Foto de la Marcha del Silencio del 18 de febrero de 2015. (AP)

“Es algo que debe resolver la Justicia”, agregó al ser consultado sobre si Nisman se suicidó o fue asesinado. “Creo que las pruebas que aparecen inducen a pensar que fue un suicidio. El problema es que esa causa no la resuelva la Justicia por la motivación política que hay detrás”, afirmó.

“Si lo mataron, no fue de ningún modo el gobierno de Cristina, ni nadie cercano a ella”, había dicho el por entonces candidato. “Hay que aplicar las reglas de la novela policial: ‘Dime quién se beneficia con el crimen y te diré quién es el asesino’. La única perjudicada con la muerte de Nisman se llama Cristina Kirchner”, concluyó.

«Posible»

Es más: el 15 de enero de 2015, días antes de que Nisman apareciera muerto, Fernández juzgó «absolutamente posible lo que dice» el fiscal, quien había acusado a la presidenta Cristina Kirchner de supuesto «encubrimiento» a Irán en el marco del atentado a la AMIA.

«Con qué cara va a mirar a los familiares después de todo esto que se está sabiendo», había afirmado.

Foto de la Marcha del Silencio del 18 de febrero de 2015. (AP)

«Esto es un enorme acto de deslealtad con las víctimas», dijo el exfuncionario, y recordó que durante la presidencia de Néstor Kirchner Irán «siempre buscó un acuerdo» con la Argentina orientado a «darnos petróleo a cambio de alimentos, granos por ejemplo, y siempre fue negativa la respuesta».

«¿Cristina será consciente de lo que está pasando? ¿Con qué cara va a mirar a los familiares de la AMIA después de todo esto que se está sabiendo?», se preguntó. «¿Cómo Cristina les va a explicar esto a las almas del centenar de muertos que quedaron entre los atentados a la Embajada de Israel y la AMIA? ¿Cómo les va a explicar esta actitud? ¿Desde qué lugar les va a hablar?».

Genocidas

No sólo eso. En abril de 2015, Fernández dijo que el Gobierno de Cristina Kirchner usaba la misma práctica del “por algo será” de la dictadura para desprestigiar al fallecido fiscal.

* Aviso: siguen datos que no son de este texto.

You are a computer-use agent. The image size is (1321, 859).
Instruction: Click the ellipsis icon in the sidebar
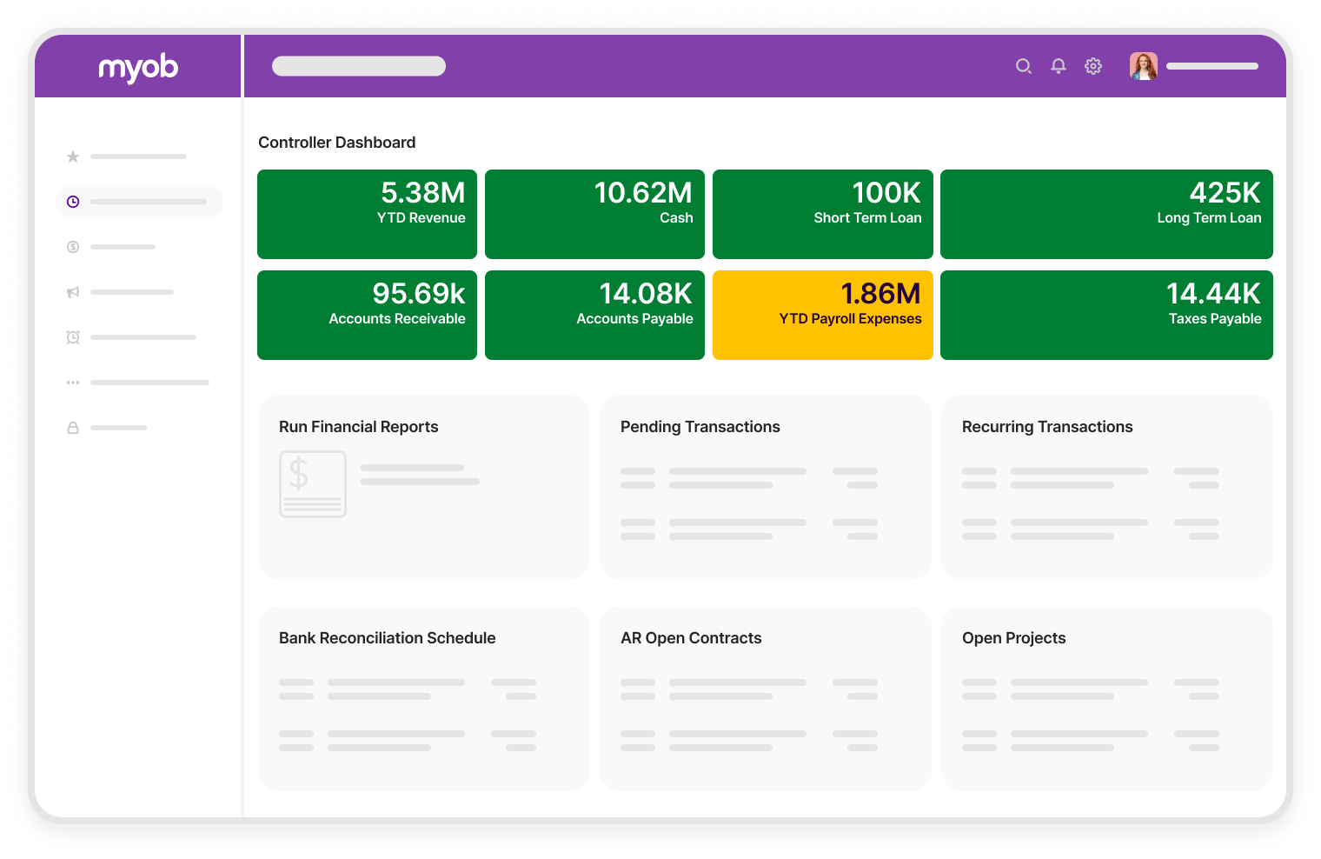(73, 383)
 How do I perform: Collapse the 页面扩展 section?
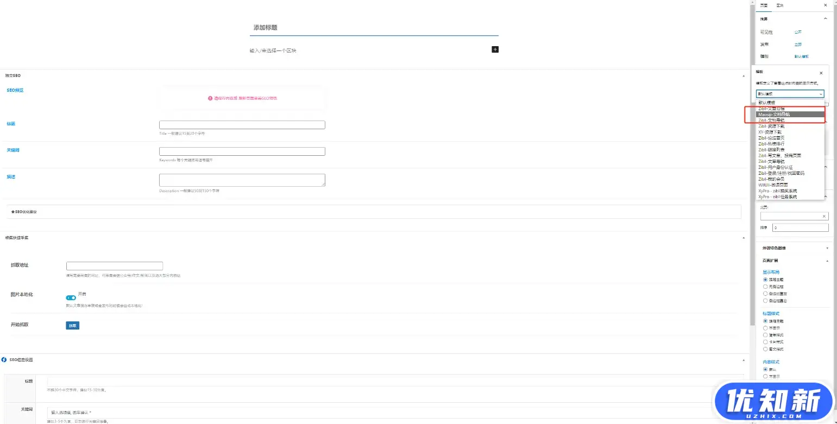(827, 261)
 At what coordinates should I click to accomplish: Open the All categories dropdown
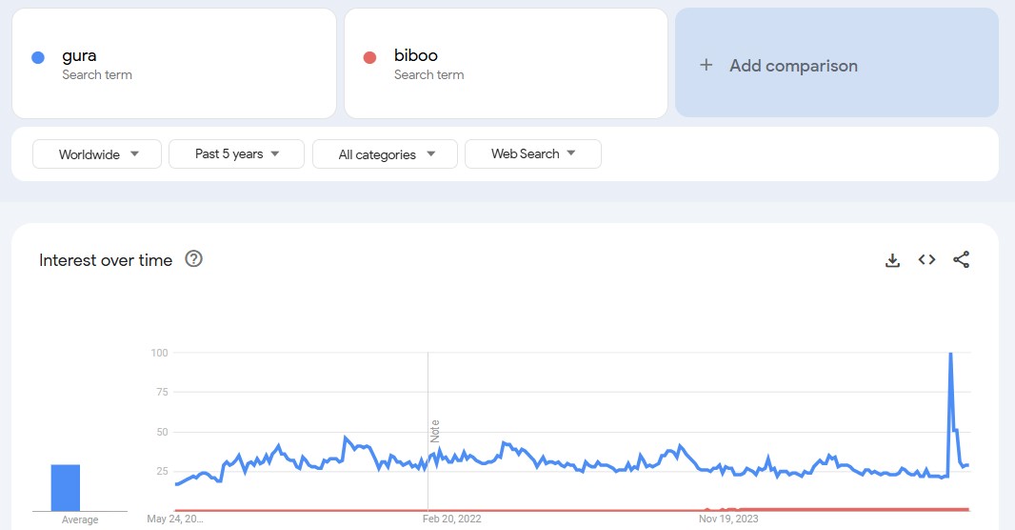(385, 154)
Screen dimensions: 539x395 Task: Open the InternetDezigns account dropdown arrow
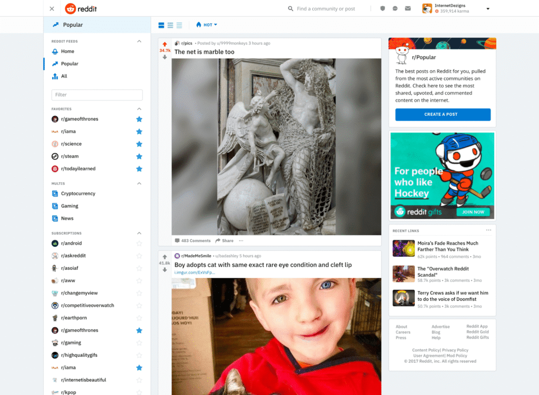[x=487, y=8]
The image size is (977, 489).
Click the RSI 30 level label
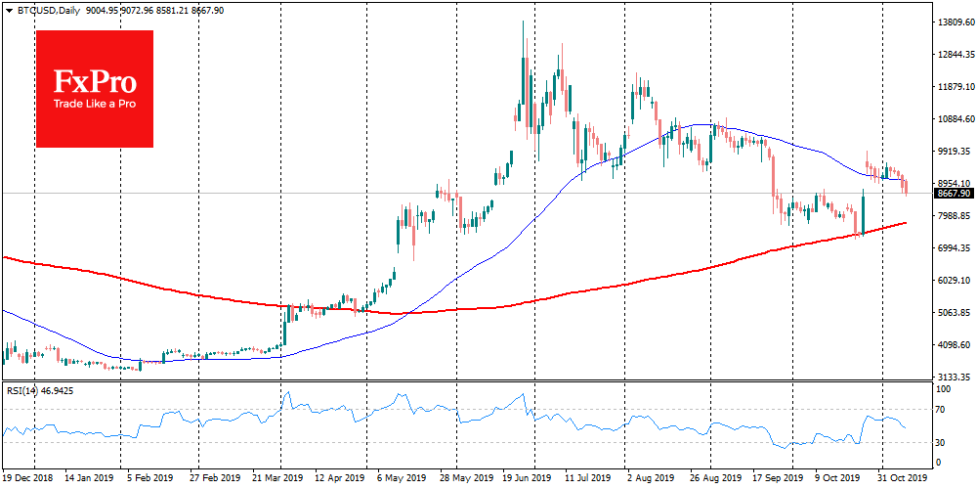coord(943,443)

Entrevistado por Cadena 3, Fernández consideró que “el nivel de vocación de desacreditar al denunciante es impactante”, sobre todo, tras la publicación de la jefa de Estado en la que vinculó a Nisman con los fondos buitre.

Foto de la Marcha del Silencio del 18 de febrero de 2015. (AP)

“En la medida en que se trata de desacreditar al que denuncia, nadie se ocupa del denunciado, en un país donde jueces federales toman denuncias anónimas contra opositores y las tienen abiertas durante años. Acá hay tres fiscales que sostuvieron la imputación”, agregó.

En ese marco, destacó: “Irónicamente, este gobierno ha retomado la práctica de los genocidas de sumir a la víctima en un mar de dudas para preservar a los autores del delito”.

“¿A Nisman lo mató un crimen pasional homosexual? No. ¿Lo mató un proxeneta al que no le pagó alguna de las mujeres? No. ¿Lo mató un banquero de Estados Unidos por esa cuenta que tenía en el exterior? No. ¿Lo mató un fondo buitre? No. A Nisman lo mató la denuncia y eso es imperdonable», cerró.